Extrait du texte =
"""

15. La Cour relève ensuite qu’elle ne saurait accueillir l’argument de ce dernier selon lequel la société requérante a été convoquée à l’audience tenue par la Cour suprême de justice (paragraphe 13 ci-dessus). À ce titre, elle rappelle avoir déjà eu l’occasion de constater que, s’agissant des convocations aux audiences, les juridictions moldaves n’acceptaient pas comme preuve suffisante l’envoi d’une lettre par le tribunal et qu’elles exigeaient une preuve que la lettre de convocation était bien parvenue au destinataire (Russu c. Moldova, no 7413/05, § 24, 13 novembre 2008). Elle estime que rien dans la présente affaire ne lui permet de s’écarter de cette conclusion. En l’absence de toute preuve que la lettre du 12 décembre 2005 mentionnée par le Gouvernement a été reçue par la société requérante, elle considère donc qu’il n’a pas été établi que cette dernière a été citée en bonne et due forme à l’audience du 11 janvier 2006 (ibidem, § 25).
16. Il appartient à présent à la Cour de trancher la question de savoir si la présence de la société requérante à cette audience était nécessaire aux fins de l’équité de la procédure. À ce titre, elle renvoie aux principes généraux relatifs au droit à l’audience tels qu’énoncés dans l’arrêt Covalenco c. République de Moldova (no 72164/14, §§ 19-23, 16 juin 2020).
17. Se tournant vers les circonstances de l’espèce, elle fait remarquer que la Cour suprême de justice, en tant qu’instance d’appel, avait la plénitude de juridiction et que celle-ci a examiné des points de fait et de droit. Elle observe surtout que la société requérante a soulevé un nouveau moyen devant cette juridiction tiré de l’irrecevabilité de la principale preuve, à savoir le rapport d’expertise ayant établi le faux. Elle constate que, à la différence de la première instance, la Cour suprême de justice s’est prononcée de manière expresse sur cet élément de preuve décisif et que celle-ci a opéré ainsi une nouvelle analyse des faits. La Cour attache également une importance au fait que, pour parvenir à ses conclusions, la Cour suprême de justice a entendu la partie adverse. Dans ces conditions, elle estime que la Haute juridiction ne pouvait pas, pour des motifs d’équité de la procédure, décider des questions soulevées devant elle sans entendre en personne le représentant de la société requérante (comparer avec Ziliberberg c. Moldova, no 61821/00, § 41, 1er février 2005, et Russu, précité, § 27).

"""

[Liste des données]
"""

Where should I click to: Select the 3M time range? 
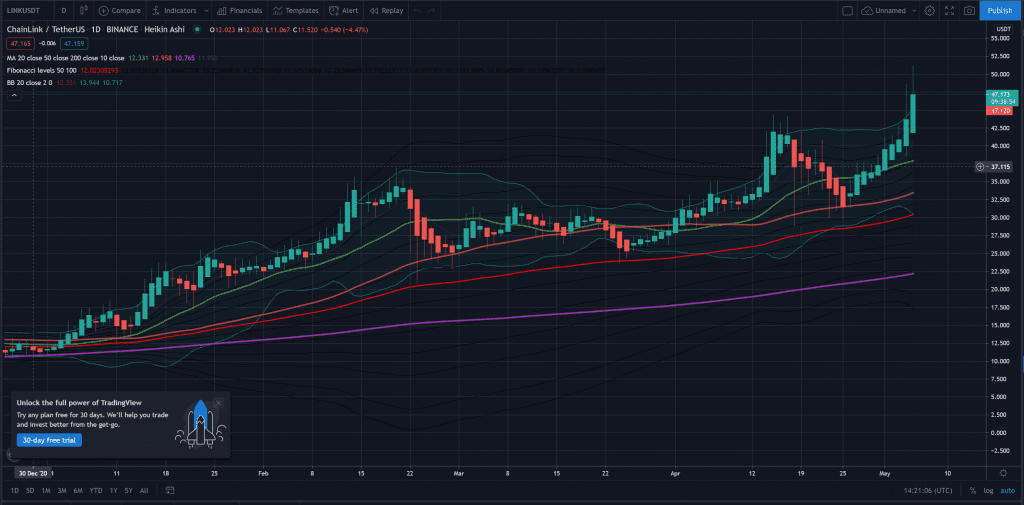[61, 490]
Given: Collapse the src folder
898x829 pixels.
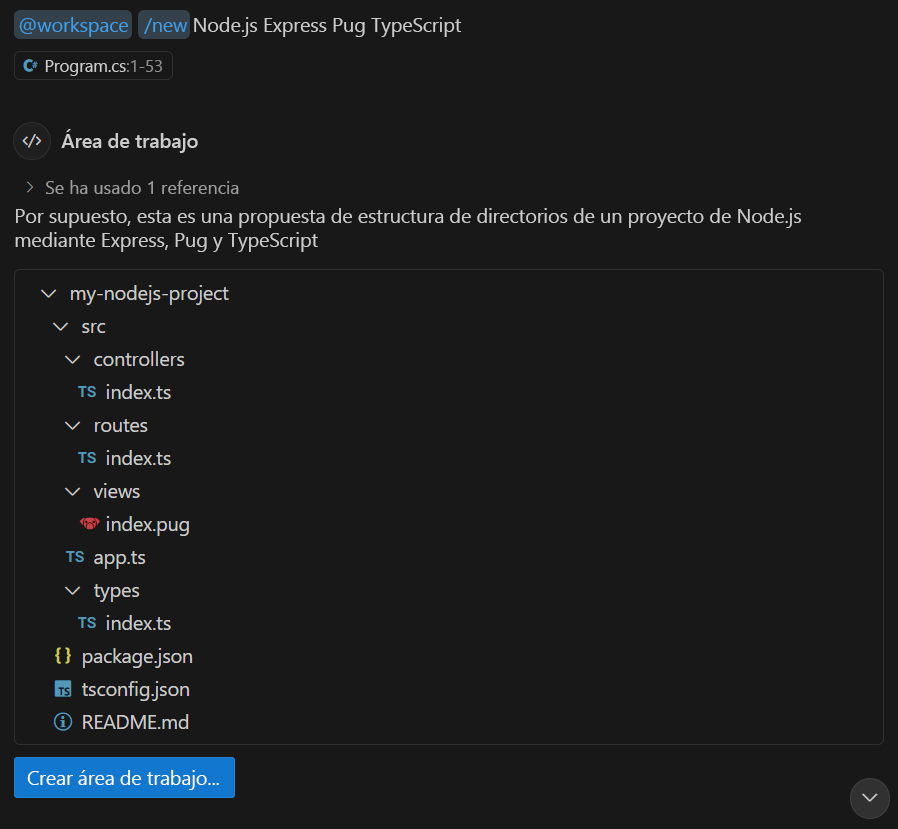Looking at the screenshot, I should coord(60,326).
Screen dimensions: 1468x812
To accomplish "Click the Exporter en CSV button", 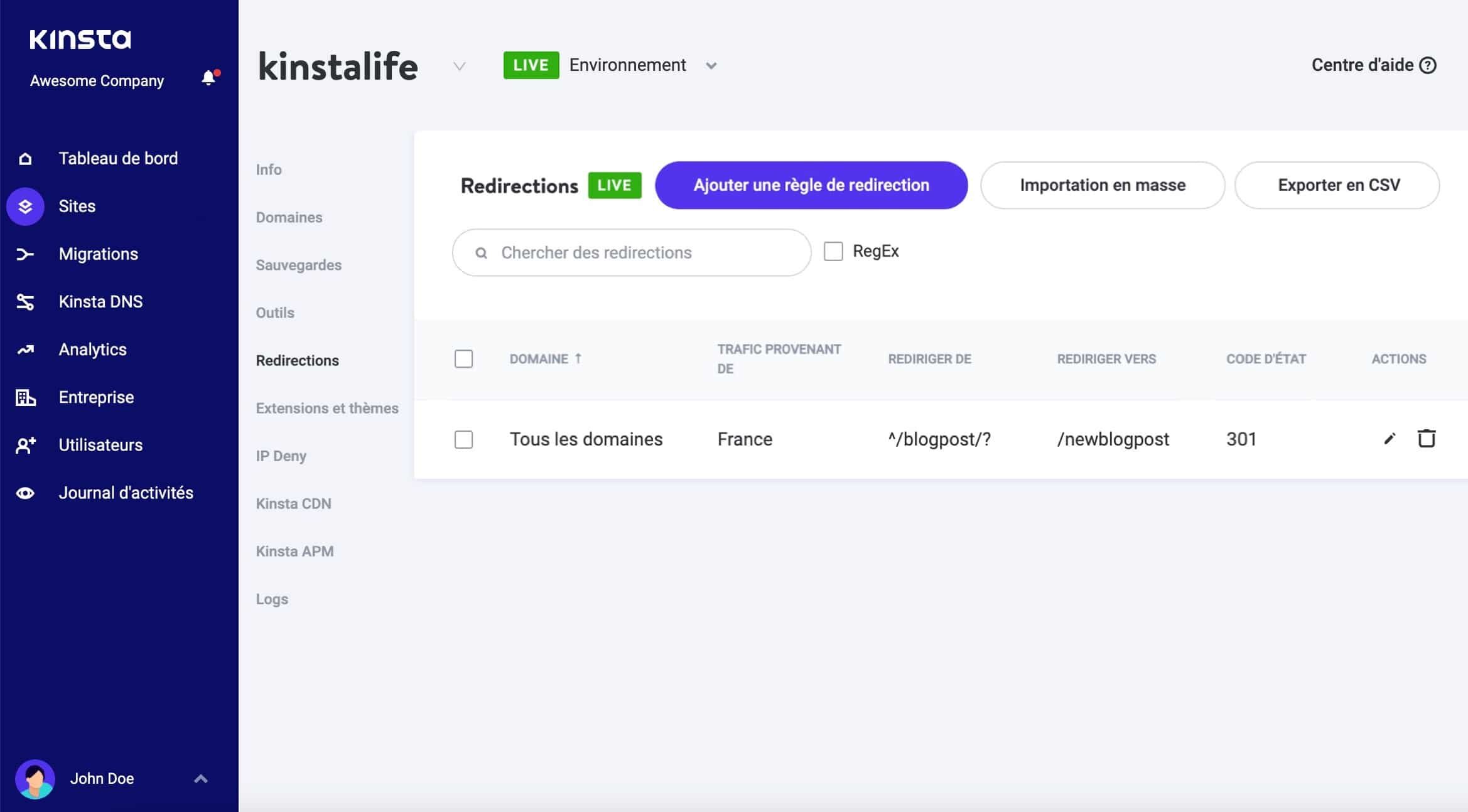I will tap(1339, 184).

"""

Série d'exercices =
• 1. Résumez en deux phrases l'extrait sur l'audience devant la Cour suprême de justice.
• 2. Poursuivez l'extrait sur l'audience devant la Cour suprême de justice à partir de sa dernière phrase.

Réponses données =
• 1. La Cour estime qu'il n'est pas établi que la société requérante a été citée en bonne et due forme à l'audience du 11 janvier 2006, aucune preuve ne montrant qu'elle a reçu la lettre du 12 décembre 2005. Comme la Cour suprême de justice, qui avait la plénitude de juridiction, s'est prononcée sur un nouveau moyen visant le rapport d'expertise décisif et a entendu la partie adverse, elle ne pouvait pas trancher sans entendre en personne le représentant de la société requérante.

• 2.
18. Les considérations qui précèdent sont suffisantes pour permettre à la Cour de conclure que l’équité de la procédure n’a pas été respectée en l’espèce.
19. Partant, il y a eu violation de l’article 6 § 1 de la Convention.
II. SUR LES AUTRES VIOLATIONS ALLÉGUÉES DE LA CONVENTION
20. Invoquant l’article 6 § 1 de la Convention, la société requérante se plaint également que les tribunaux internes ont examiné l’affaire d’une manière superficielle, sans tenir compte des dispositions légales matérielles et procédurales et sans motiver suffisamment leurs décisions.
21. Invoquant en outre l’article 1 du Protocole no 1 à la Convention, elle allègue avoir subi en l’espèce une atteinte disproportionnée à son droit au respect de ses biens.
22. La Cour note que, dans ses observations sur la recevabilité et le bien‑fondé de l’affaire, la société requérante a fait savoir qu’elle ne souhaitait plus poursuivre l’examen des présents griefs.
23. La Cour estime que rien ne fait obstacle à ce qu’elle accepte la position de la société requérante. En l’absence de circonstances particulières touchant au respect des droits garantis par la Convention et ses Protocoles, elle considère donc qu’il ne se justifie plus de poursuivre l’examen de cette partie de la requête, au sens de l’article 37 § 1 a) de la Convention.
Il y a donc lieu de la rayer du rôle.
III. SUR L’APPLICATION DE L’ARTICLE 41 DE LA CONVENTION
24. Aux termes de l’article 41 de la Convention :
« Si la Cour déclare qu’il y a eu violation de la Convention ou de ses Protocoles, et si le droit interne de la Haute Partie contractante ne permet d’effacer qu’imparfaitement les conséquences de cette violation, la Cour accorde à la partie lésée, s’il y a lieu, une satisfaction équitable. »
25. La société requérante demande 5 000 euros (EUR) pour le dommage moral qu’elle estime avoir subi. Elle réclame également 1 100 EUR au titre des frais et dépens qu’elle dit avoir engagés dans le cadre de la procédure menée devant la Cour. Ce dernier montant correspondrait aux honoraires de son représentant pour onze heures de travail à raison de 100 EUR l’heure. Elle fournit un décompte horaire détaillé.
26. Le Gouvernement conteste ces prétentions.
27. La Cour considère que la société requérante a dû subir un préjudice certain en raison de la violation constatée ci-dessus. Statuant en équité, elle lui accorde 3 600 EUR pour dommage moral, plus tout montant pouvant être dû sur cette somme à titre d’impôt.
28. Quant aux frais et dépens, elle juge raisonnable d’allouer à la société requérante la somme que celle-ci demande pour la procédure menée devant elle, plus tout montant pouvant être dû sur cette somme par l’intéressée à titre d’impôt.
29. La Cour juge approprié de calquer le taux des intérêts moratoires sur le taux d’intérêt de la facilité de prêt marginal de la Banque centrale européenne majoré de trois points de pourcentage.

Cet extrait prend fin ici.